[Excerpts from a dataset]
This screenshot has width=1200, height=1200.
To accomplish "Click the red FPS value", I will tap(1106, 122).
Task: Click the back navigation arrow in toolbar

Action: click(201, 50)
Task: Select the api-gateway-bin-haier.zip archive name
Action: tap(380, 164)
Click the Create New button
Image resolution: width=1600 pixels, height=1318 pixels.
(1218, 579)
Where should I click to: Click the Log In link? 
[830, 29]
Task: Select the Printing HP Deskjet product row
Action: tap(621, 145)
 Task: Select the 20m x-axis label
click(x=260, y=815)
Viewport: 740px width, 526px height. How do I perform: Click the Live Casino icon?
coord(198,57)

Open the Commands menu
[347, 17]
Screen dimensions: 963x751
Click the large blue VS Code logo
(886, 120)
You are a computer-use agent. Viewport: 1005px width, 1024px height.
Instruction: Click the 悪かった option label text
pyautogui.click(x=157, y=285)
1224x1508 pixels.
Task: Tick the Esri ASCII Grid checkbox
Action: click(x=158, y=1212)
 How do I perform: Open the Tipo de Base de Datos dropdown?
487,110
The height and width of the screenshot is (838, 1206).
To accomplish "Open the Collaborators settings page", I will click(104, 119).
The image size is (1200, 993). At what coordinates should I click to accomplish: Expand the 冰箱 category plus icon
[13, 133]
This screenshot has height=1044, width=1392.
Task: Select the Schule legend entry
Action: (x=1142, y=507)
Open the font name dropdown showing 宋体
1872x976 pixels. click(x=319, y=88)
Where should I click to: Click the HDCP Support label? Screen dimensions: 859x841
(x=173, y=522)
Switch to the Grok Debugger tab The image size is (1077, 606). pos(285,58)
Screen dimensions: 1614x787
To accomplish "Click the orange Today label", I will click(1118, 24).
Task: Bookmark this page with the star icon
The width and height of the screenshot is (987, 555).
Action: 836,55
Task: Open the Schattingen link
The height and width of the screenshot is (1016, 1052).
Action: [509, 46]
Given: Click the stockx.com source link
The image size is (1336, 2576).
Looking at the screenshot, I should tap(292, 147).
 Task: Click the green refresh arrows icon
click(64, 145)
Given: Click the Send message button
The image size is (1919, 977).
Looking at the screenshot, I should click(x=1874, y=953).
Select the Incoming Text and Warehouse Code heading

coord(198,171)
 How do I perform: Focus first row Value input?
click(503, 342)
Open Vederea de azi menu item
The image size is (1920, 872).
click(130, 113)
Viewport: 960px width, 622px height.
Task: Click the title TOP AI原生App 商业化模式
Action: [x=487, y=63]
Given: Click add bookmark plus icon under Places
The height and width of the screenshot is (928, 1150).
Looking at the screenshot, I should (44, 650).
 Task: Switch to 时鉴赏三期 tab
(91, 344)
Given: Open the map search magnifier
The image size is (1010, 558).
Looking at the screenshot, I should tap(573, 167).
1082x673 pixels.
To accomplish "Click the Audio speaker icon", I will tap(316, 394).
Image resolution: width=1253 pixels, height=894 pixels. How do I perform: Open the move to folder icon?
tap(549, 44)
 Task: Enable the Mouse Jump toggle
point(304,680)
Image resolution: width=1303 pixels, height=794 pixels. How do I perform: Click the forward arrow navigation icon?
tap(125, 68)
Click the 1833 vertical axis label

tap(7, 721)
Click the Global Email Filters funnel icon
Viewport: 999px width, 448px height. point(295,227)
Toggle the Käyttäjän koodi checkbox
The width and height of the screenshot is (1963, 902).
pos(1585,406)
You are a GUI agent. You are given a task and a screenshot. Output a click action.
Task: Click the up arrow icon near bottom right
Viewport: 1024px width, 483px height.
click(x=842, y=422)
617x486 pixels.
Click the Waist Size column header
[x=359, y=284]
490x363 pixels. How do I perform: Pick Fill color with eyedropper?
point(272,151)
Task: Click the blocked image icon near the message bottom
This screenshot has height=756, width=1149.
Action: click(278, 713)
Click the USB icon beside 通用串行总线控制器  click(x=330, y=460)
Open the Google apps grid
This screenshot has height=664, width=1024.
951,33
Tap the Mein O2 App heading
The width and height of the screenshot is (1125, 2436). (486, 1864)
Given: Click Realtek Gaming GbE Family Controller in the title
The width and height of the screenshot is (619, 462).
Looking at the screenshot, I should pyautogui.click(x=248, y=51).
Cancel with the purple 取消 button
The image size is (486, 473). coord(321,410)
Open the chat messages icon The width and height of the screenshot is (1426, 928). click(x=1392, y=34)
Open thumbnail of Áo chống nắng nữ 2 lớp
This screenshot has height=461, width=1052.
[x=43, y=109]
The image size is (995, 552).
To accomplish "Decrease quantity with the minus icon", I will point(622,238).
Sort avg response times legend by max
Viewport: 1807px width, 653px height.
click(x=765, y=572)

_Required action_.
Nothing but the lines from the one with "617x486 pixels." through the last line of the data should appear; print them exactly.

_Response area_.
617x486 pixels.
Click the Waist Size column header
[x=359, y=284]
490x363 pixels. How do I perform: Pick Fill color with eyedropper?
point(272,151)
Task: Click the blocked image icon near the message bottom
This screenshot has height=756, width=1149.
Action: click(278, 713)
Click the USB icon beside 通用串行总线控制器  click(x=330, y=460)
Open the Google apps grid
This screenshot has height=664, width=1024.
951,33
Tap the Mein O2 App heading
The width and height of the screenshot is (1125, 2436). (486, 1864)
Given: Click Realtek Gaming GbE Family Controller in the title
The width and height of the screenshot is (619, 462).
Looking at the screenshot, I should pyautogui.click(x=248, y=51).
Cancel with the purple 取消 button
The image size is (486, 473). coord(321,410)
Open the chat messages icon The width and height of the screenshot is (1426, 928). click(x=1392, y=34)
Open thumbnail of Áo chống nắng nữ 2 lớp
This screenshot has height=461, width=1052.
[x=43, y=109]
The image size is (995, 552).
To accomplish "Decrease quantity with the minus icon", I will point(622,238).
Sort avg response times legend by max
Viewport: 1807px width, 653px height.
click(x=765, y=572)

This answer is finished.